In the entries below, find the line with "Where should I" and the line with "Task: Select second image dot on £13 product". Return those two lines and all lines between them, exactly.

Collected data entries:
- - - - -
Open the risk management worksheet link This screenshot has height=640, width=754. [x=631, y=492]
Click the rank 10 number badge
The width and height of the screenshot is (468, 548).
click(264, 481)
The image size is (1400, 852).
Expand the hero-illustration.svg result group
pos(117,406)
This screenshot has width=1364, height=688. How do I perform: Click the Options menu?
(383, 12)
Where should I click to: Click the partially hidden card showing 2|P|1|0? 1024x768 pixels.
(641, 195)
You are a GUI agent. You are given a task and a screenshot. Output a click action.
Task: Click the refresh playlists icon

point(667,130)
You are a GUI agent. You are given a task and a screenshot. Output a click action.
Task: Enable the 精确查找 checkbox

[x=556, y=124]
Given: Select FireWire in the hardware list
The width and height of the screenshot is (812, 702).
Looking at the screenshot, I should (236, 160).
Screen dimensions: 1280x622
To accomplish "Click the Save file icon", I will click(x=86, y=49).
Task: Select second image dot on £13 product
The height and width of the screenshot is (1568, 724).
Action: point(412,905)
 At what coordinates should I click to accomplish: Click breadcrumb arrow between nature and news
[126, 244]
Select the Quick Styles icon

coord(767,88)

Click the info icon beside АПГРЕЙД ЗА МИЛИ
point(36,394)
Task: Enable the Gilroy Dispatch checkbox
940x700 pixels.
- - - - -
Answer for this exercise:
Where should I click to: Click the partially hidden card showing 2|P|1|0? 1024x768 pixels.
(641, 195)
You are a GUI agent. You are given a task and a screenshot. Output a click action.
Task: Click the refresh playlists icon

point(667,130)
You are a GUI agent. You are given a task and a screenshot. Output a click action.
Task: Enable the 精确查找 checkbox

[x=556, y=124]
Given: Select FireWire in the hardware list
The width and height of the screenshot is (812, 702).
Looking at the screenshot, I should (236, 160).
Screen dimensions: 1280x622
To accomplish "Click the Save file icon", I will click(x=86, y=49).
Task: Select second image dot on £13 product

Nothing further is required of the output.